Schließlich bekamen wir von einem Australier ein Heftchen, das mich wissen ließ, dass ich die vielversprechensten Gigs, die während meines Aufenthaltes stattfanden, schon verpasst hatte, nämlich die irgendwelcher verspielten Rockbands zwischen Primus und Red Hot Chili Peppers. In Sachen Punk stand einzig noch ein Konzert mit mehreren Mädelpunkbands aus, die lustig und flippig im Pressefoto grinsten. Als wir jedoch am besagten Abend zur angekündigten Uhrzeit von 22.00 Uhr am Club eintrafen, erlebten wir an Stelle des Beginns nur noch das Ende einer Veranstaltung: Statt der Mädels war Mike Portnoy, der Drummer von Dream Theater im Rahmen einer TAMA Promo Tour oder so was aufgetreten. Ich wurde gemäß der Landessitte gelb vor Ärger, die Chance verpasst zu haben, einen Haufen Chinesen angesichts des Geposes dieses Schlagzeugerheros ausflippen zu sehen und besah mit wenigstens noch den Club.
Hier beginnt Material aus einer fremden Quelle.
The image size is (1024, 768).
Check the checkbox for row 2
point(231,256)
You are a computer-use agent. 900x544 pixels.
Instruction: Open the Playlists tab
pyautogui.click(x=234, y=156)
Dieser jener war nämlich ein richtig amtlich schöner Club in der 200 Zuschauerkategorie mit allem Drum 'n Dran zum Rockkonzert adäquaten Wohlfühlen, so dass ich mir wünsche, eines fernen Tages auch mal darin zu spielen. Um nun überhaupt noch ein Livekonzert in China mitzuerleben (2 Tage nach meinem Abflug begann ein dreitägiges Open Air Punkfestival. Is ja klar.), gingen wir schicksalsergeben ein paar Tage später in so eine Western Style Bar mit Arizonanummernschildern an der Wand, die dafür eingerichtet worden war, Ausländern viel Geld dafür abzunehmen, dass sie sich mal ein paar Stunden wie zu Haus fühlen, und absolvierten erfolgreich die Teilnahme eines Death Metal Festivals.
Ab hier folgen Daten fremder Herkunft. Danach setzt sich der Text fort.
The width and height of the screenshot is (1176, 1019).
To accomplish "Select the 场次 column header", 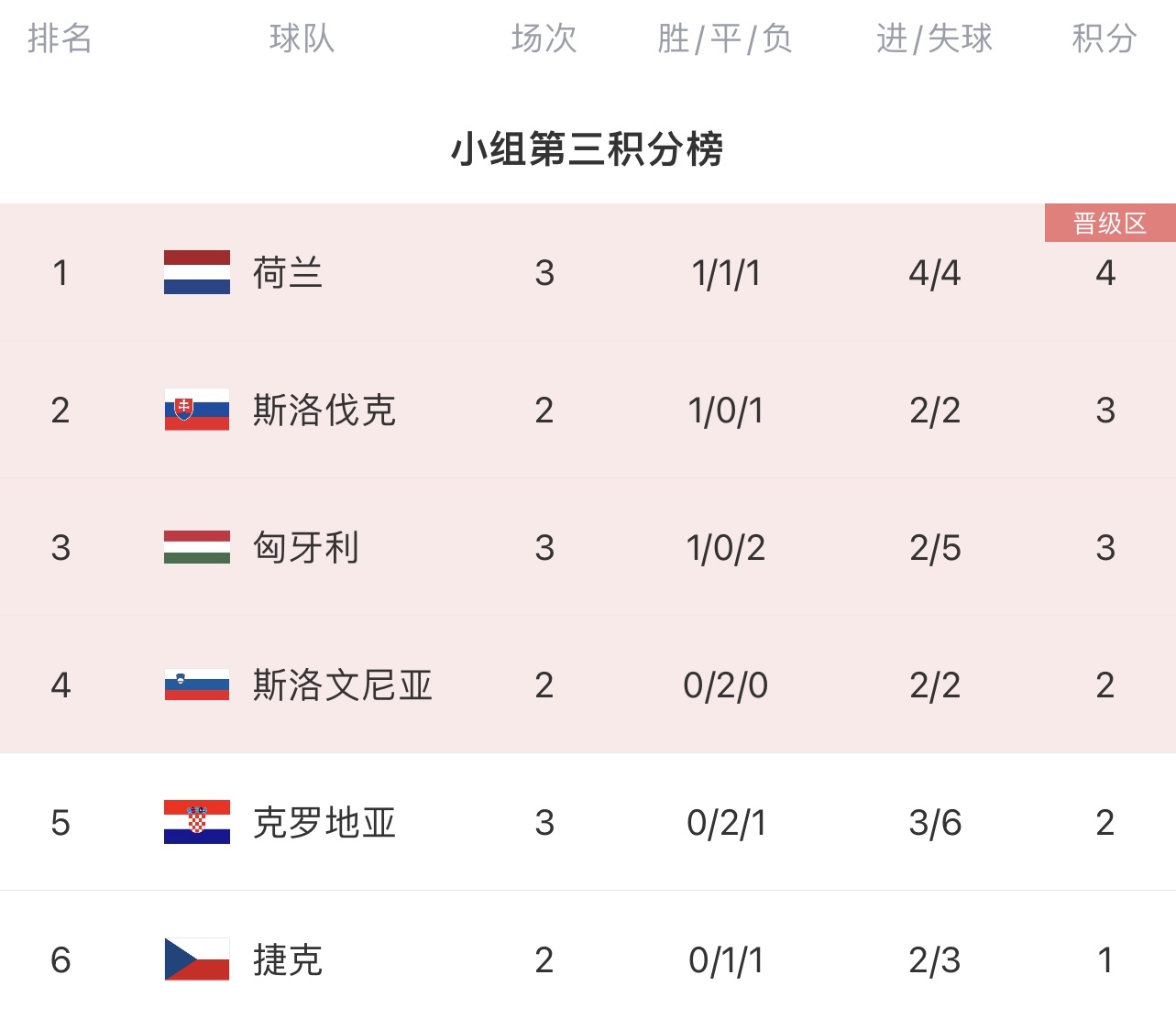I will click(x=544, y=38).
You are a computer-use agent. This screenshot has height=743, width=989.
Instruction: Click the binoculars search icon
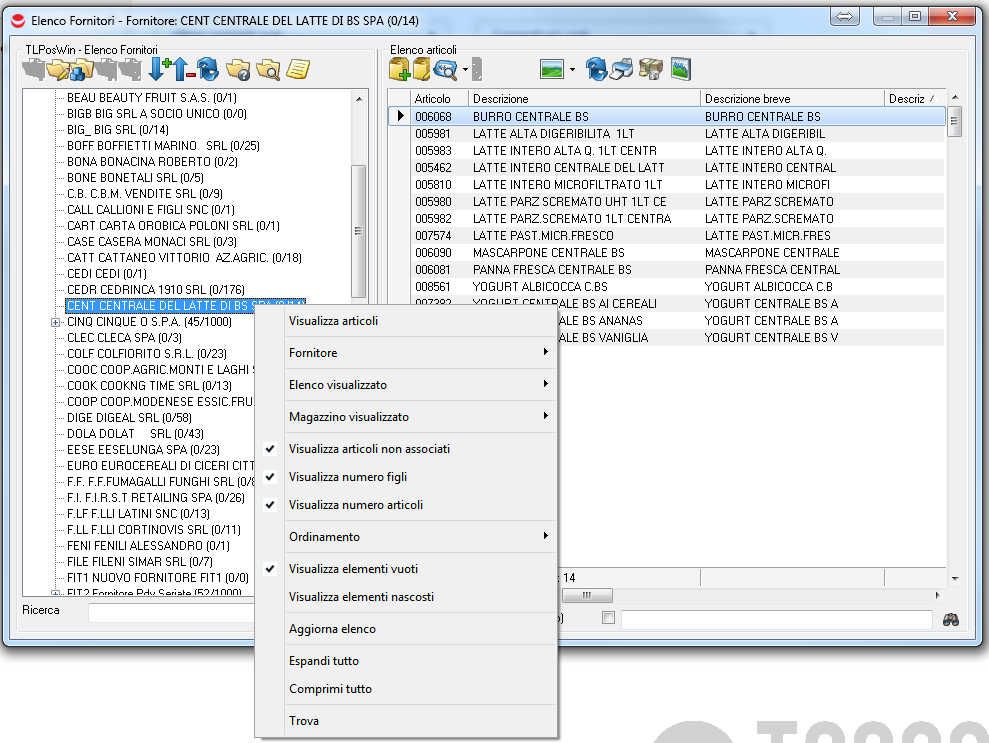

Der Eintritt im Get Lucky war mit ca. 7 DM für uns okay, für 80% der Chinesen aber sicher unerschwinglich. Doch dies ist Beijing, und hier sammeln sich die meisten westlich orientierten und wenigstens annähernd so zahlungskräftigen Chinesen. Insgesamt traten an diesem Abend vier Bands auf, von denen jede nur zwischen 20 und 40 Minuten spielte, so dass eine gewisse Abwechslung garantiert war. Leider war das Konzert äußerst mager besucht. Ob nun die Metalszene wirklich nicht größer ist, die Bands zu unbekannt, oder die Tatsache, dass am folgenden Wochenende schon wieder ein solches Festival mit zum Teil denselben Bands stattfand, Ursache dafür war, weiß ich nicht. Diejenigen, die im Club waren, gehörten jedenfalls größtenteils zum harten Kern der Szene, was nicht weiter verwunderlich war, denn wenn man die Bandsmitglieder von vier Bands samt Anhang zusammenrechnet, kam man schon so ungefähr auf die Zuschauerzahl. Was ein szenegerechtes Outfit betrifft, war ich jedenfalls erstaunt zu sehen, dass ich diesen Jungs mit meiner umfassenden Kenntnis von Okkultismus und Satansverehrung keine Nachhilfe mehr geben brauchte. Die hatte schon jedes notwendige Accessoire inklusive diabolischen Gesichtsausdrucks und komischer Tattoos. Ich schätze, das Internet spielt eine große Rolle für die Kenntnis der Chinesen über das Szeneleben und über relevante Platten. CD-Läden gibt es zwar irrsinnig viele und CDs kosten nur um die 4 DM, deren Auswahl scheint jedoch eher willkürlich zusammengestellt und wechselt mitunter wöchentlich. Das Angebot an westlicher Rockmucke reicht von Schmuserock bis zu derbstem Grindcore, doch zwischen diesen Extremen liegt nicht viel. Jederzeit sind alle Cradle of Filth Alben erhältlich, auch die Use Your Illusions Platten stehen mit Sicherheit im Regal, vielleicht mal ein oder zwei Offspring CDs, doch dann wird es abenteuerlich. Da gibt es die neueste Rage against the Machine neben 15 Jahre alten Eric Claptonplatten, viele seltsame Bootlegs säumen die Regale, häufig ist auf den Covern alles falsch geschrieben (Dream Therter), oder völlig verdreht: Iron Maiden Logo, der Plattentitel lautet "Disco" und die CD enthält Stücke wie "Macarena" und ähnliches. An deutschen Bands tauchen nur obligatorisch die Scorpions auf, ständig eine bestimmte uralte Kreatorplatte und ab und an Kuriositäten wie Lacrimosa und Bauhaus oder Traurigkeiten wie die neueste Rammsteinsingle.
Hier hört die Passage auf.